The performance of model parallelism (MP) is not good
Hello developers.
I found the performance of MP provided is not good. I compared it with PatrickStar and DeepSpeed. Can you check it with me? See MR #115 BTW: I strongly recommend you add Tflops as an indicator of performance.
Platform: a node of SuperPod including 8xA100 and 1TB memory CPU. BS = batch size, pstar=PatrickStar, deeps=DeepSpeed Entries indicate the Throughput (batch/elapse). Xd-Xmp is using Colossal-AI.

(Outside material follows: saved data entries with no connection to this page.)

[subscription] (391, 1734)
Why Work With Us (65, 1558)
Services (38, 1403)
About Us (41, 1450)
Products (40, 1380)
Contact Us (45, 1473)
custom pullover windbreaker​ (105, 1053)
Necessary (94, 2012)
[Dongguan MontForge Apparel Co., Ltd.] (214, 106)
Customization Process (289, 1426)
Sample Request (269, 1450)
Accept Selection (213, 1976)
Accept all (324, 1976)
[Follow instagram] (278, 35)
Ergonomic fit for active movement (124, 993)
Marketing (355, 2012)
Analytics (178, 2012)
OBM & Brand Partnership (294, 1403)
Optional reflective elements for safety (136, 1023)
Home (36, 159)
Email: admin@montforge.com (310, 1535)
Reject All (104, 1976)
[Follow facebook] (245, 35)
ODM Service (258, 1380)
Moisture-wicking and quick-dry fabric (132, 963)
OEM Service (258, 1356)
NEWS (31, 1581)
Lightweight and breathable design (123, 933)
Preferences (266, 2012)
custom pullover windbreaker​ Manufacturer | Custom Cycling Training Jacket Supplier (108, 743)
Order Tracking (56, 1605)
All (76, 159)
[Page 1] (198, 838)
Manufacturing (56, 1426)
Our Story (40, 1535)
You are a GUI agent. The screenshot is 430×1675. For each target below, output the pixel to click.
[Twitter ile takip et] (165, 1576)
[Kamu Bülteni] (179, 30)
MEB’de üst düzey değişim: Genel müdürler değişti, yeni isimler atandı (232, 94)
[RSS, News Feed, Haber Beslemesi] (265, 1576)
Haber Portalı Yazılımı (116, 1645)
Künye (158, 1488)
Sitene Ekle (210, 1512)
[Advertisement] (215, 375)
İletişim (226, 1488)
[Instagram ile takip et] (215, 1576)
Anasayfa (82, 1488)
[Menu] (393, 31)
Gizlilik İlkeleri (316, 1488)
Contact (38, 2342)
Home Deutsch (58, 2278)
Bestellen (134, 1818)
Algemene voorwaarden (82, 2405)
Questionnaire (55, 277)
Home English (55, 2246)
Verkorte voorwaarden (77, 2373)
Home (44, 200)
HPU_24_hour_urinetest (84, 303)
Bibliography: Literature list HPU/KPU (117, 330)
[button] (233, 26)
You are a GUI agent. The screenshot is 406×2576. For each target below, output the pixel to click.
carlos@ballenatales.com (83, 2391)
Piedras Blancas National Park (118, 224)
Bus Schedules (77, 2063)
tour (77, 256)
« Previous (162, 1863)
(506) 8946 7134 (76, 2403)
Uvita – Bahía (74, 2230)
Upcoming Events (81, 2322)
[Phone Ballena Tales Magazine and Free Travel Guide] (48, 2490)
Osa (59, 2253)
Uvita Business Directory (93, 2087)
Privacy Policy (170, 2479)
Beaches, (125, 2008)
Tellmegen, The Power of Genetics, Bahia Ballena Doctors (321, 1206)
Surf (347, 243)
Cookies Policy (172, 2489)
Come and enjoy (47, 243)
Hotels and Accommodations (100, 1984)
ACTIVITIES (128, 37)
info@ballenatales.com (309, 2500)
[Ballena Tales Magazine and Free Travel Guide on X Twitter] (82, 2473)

| Model Scale | global BS | 1d-4mp | 1d-8mp | 2d-4mp | 2d-8mp | 3d-4mp | 2.5d-4mp | pstar | deeps | deeps-mp4 | deeps-mp8 |
|---|---|---|---|---|---|---|---|---|---|---|---|
| 4B | 8 | 7.61 | 7.62 | 9.89 | 8.47 | failed | 10.31 | 8.78 | 1.15 | 1.26 | 1.26 |
| 4B | 16. | OOM | OOM | OOM | OOM | OOM | OOM | 16.67 | 2.26 | 2.42 | 2.36 |
| 4B | 128 | OOM | OOM | OOM | OOM | OOM | OOM | 28.39 | 12.51 | 10.80 | OOM |
| 10B | 2 | OOM | 3.62 | OOM | failed | OOM | OOM | - | - | 0.15 | 0.15 |
| 10B | 4 | OOM | 4.66 | OOM | OOM | OOM | OOM | - | - | 0.30 | 0.30 |
| 10B | 128 | OOM | OOM | OOM | OOM | OOM | OOM | 13.43 | OOM | 6.31 | 5.73 |
- As you can see, the computing efficiency is the lowerest among the three solutions on 1 node scale. However, Colossal-AI is very competitive on the same batch size. Unfortunately, the batch size severely limits Colossal-AI performance.
- The 2.5d-MP is superior on 4B-8bs. But the 1d-8mp has a better generalization.
- Heterologous Training (like PatrickStar and DeepSpeed) may be a better solution, rather than a complex MP strategy, on 1 node scale.
Hi @feifeibear . Thank you so much for your effort. We would appreciate it if you could also share the configurations used to test the same models with Deepspeed and PatrickStar? We would like to evaluate and improve the performance on a similar node scale as well as larger scale. BTW, did you try 3d-8mp? 3d requires a cube number of mp.
The DeepSpeed benchmark script https://github.com/feifeibear/DeepSpeedZeRO3Benchmark The PatrickStar https://github.com/Tencent/PatrickStar/blob/master/examples/run_transformers.sh The benchmarking is very easy.
export SUFFIX="colossal_compare"
env GPU_NUM=8 MODEL_TYPE="GPT" MODEL_NAME=GPT3_10B BS=2 CPU_EBD=0 AMM=1 MSC=1 CACHE=1 SP=0 CS=288 HYB=1 TILING=0 ACT_OFFLOAD=0 SUFFIX=${SUFFIX} bash run_transformers.sh
I have uploaded the logs of DeepSpeed and PatirckStar to Baidu WangPan... Note that for DeepSpeed, the SamplesPerSec is not equal to 'Throughput'. You have to calculate it by batch/elapse.
link: https://pan.baidu.com/s/1vEHl0hPuxDb7HjOlpuW-YA?pwd=1mfd code: 1mfd
@feifeibear Thank you!
This issue is stale because it has been open for 14 days with no activity.
Thanks for your report, detailed tests with stable code will come soon.
We have updated a lot. This issue was closed due to inactivity. Thanks.